The most stylish fellow passenger in Delta Air Lines’ business class cabin from Atlanta to Heathrow last week was a chap in shades and a hoodie with a couple of kilos of bling round his neck. Inquiries in the galley identified him as ‘2 Chainz’, a Georgia-born rapper whose real name is Tauheed Epps. I gathered he had invited the flight crew to call him Tad — and naturally I was keen to befriend him myself, but the Dracula’s-coffin configuration of Delta’s flatbeds made conversation all but impossible. So I was left trying to guess his thoughts on the issue of the ‘fiscal cliff’.
That is the impending crisis in which the expiry of George W. Bush’s tax cuts, combined with a federal spending squeeze also scheduled for January, will cause a sudden $600 billion shrinkage of the budget deficit that threatens to plunge the US economy, and possibly ours with it, straight back into recession unless compromise is reached to soften the impact. Any self-respecting hip-hop artist is, of course, highly likely to have voted for Barack Obama (93 per cent of African-Americans did so) but Mr Epps’s holding of portable precious metal and decision to seek his fortune abroad — in his UK debut at the Electric Brixton alongside DJ Semtex, in case you missed it — suggest a pessimistic view of domestic economic prospects under the re-elected president. Judging by hislyrics (‘It’s mine, I spend it’), he’s also no supporter of tax hikes for higher earners.

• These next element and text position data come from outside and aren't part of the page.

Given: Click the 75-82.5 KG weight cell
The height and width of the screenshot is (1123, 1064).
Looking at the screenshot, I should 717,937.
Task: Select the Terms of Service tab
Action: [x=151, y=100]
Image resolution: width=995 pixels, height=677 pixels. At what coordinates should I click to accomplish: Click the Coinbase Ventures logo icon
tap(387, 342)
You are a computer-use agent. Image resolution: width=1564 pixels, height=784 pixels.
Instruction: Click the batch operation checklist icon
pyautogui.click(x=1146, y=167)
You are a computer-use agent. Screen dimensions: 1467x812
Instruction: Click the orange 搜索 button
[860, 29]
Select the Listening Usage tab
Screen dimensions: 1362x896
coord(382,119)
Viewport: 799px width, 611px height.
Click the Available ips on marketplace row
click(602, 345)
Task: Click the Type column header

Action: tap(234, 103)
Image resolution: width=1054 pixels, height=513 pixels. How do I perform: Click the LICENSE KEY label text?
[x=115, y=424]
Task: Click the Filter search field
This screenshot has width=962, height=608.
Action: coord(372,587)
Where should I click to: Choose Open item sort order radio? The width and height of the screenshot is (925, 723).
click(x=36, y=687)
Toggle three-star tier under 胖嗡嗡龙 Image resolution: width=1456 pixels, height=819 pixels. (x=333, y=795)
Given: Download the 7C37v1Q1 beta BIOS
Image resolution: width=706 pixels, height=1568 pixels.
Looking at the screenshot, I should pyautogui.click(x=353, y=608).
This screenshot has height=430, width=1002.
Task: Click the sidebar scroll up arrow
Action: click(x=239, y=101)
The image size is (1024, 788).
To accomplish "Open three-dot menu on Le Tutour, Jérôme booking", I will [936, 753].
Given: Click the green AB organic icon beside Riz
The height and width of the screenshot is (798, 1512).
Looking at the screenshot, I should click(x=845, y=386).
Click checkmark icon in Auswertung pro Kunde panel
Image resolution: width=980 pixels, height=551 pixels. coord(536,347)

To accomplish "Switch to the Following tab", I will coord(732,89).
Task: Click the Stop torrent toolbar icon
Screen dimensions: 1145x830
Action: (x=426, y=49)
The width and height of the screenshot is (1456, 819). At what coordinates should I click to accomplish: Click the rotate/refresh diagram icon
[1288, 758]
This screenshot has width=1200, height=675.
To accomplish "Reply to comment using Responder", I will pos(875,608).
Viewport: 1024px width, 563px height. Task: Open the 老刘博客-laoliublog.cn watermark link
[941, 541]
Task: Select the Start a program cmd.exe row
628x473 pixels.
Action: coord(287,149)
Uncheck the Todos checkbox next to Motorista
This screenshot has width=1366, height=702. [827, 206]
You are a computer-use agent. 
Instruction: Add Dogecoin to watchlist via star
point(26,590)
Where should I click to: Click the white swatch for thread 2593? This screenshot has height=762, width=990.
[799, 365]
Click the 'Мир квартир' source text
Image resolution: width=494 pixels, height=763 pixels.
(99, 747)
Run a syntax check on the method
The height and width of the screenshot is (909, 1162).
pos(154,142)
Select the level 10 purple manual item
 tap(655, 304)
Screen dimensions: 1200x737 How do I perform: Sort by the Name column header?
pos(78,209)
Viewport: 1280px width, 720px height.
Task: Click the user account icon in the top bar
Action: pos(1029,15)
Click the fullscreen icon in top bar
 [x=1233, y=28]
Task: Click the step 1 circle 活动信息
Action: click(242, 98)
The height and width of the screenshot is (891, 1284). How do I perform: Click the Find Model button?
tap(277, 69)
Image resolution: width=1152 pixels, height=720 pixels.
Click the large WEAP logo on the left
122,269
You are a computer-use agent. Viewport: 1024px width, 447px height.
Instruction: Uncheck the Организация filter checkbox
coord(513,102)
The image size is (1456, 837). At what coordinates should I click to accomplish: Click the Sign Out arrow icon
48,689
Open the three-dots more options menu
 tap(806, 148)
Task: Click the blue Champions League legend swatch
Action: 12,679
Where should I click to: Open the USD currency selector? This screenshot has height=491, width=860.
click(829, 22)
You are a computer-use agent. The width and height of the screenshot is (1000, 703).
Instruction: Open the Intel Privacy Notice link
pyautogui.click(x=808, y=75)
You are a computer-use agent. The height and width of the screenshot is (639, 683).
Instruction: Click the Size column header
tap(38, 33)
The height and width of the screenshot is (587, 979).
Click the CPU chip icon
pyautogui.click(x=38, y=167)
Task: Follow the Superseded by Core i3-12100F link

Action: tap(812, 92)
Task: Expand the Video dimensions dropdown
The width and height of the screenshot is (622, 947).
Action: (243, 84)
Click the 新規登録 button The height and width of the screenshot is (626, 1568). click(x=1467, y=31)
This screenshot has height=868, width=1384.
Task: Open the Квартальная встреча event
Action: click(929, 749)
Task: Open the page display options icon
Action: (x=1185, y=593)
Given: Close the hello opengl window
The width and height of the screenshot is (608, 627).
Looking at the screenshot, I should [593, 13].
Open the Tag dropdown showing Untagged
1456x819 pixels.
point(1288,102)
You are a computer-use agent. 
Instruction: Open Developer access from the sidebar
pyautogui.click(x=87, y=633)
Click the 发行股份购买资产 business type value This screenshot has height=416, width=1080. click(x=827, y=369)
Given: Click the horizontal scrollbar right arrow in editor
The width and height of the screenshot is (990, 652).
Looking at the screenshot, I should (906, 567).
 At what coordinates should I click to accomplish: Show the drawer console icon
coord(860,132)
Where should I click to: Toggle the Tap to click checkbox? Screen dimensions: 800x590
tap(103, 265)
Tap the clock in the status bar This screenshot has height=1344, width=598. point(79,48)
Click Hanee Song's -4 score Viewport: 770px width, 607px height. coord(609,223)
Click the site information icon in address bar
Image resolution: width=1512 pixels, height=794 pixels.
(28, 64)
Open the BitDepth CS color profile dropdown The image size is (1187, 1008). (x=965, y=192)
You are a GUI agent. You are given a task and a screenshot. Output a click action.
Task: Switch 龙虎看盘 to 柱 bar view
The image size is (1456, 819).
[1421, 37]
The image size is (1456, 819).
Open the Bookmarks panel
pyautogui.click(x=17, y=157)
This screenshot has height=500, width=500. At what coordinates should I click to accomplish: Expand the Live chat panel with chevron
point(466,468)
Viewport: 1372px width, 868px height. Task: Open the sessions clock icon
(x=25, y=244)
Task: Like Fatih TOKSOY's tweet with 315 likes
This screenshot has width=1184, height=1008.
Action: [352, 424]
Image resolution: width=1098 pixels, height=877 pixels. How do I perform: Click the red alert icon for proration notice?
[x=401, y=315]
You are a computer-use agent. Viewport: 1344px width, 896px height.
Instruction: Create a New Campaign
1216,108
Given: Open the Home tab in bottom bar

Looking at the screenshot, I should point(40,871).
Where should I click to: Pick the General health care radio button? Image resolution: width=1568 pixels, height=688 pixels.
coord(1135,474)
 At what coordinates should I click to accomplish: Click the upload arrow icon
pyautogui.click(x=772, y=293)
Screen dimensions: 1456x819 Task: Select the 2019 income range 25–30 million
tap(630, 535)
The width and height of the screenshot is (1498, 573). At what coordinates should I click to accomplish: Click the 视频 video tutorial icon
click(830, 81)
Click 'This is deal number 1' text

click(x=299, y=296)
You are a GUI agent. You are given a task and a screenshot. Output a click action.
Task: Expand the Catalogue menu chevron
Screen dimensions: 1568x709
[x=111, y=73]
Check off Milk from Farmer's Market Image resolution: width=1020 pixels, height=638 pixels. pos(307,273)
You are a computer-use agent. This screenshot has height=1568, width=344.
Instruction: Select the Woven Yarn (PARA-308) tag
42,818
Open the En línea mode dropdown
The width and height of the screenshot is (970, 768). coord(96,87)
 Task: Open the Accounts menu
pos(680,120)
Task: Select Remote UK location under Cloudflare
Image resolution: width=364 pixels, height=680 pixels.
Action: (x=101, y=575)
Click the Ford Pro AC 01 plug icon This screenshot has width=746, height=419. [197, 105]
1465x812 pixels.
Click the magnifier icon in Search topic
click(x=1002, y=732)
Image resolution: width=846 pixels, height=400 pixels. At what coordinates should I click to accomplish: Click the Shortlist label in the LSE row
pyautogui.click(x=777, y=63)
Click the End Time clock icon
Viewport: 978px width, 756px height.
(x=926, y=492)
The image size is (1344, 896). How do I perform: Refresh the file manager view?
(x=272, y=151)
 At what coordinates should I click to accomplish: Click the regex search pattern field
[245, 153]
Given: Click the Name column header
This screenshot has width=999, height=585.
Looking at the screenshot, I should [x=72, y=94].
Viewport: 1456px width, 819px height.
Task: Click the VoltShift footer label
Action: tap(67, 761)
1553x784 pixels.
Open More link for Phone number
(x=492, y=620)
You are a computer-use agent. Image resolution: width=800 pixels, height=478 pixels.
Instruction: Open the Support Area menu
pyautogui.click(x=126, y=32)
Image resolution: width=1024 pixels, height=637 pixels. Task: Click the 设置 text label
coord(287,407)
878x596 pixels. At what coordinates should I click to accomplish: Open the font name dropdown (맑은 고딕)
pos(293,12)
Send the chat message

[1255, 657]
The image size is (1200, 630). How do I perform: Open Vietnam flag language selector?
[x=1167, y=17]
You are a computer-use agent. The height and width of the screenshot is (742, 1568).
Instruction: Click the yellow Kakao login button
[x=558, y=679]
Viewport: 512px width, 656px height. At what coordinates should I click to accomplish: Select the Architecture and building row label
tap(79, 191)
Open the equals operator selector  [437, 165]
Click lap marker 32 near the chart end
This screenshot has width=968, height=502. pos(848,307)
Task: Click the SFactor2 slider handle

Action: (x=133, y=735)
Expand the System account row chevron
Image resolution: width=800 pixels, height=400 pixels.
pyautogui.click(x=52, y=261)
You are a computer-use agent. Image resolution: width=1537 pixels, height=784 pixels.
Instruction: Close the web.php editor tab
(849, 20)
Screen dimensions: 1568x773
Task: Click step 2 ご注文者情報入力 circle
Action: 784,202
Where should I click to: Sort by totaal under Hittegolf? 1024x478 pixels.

These opinions would align him with much of America’s middle class, who wait to see whether Obama will be any more potent in his second term than he was in his first when it comes to arm-wrestling Congressional Republicans such as House Speaker John Boehner. The argument is chiefly about symbolic tax rates and power struggles between the White House and Capitol Hill, much less about spending cuts or ‘sequestration’ — which if all happens as planned, will be broad, shallow and not in protected areas such as federal pensions and veterans’ benefits.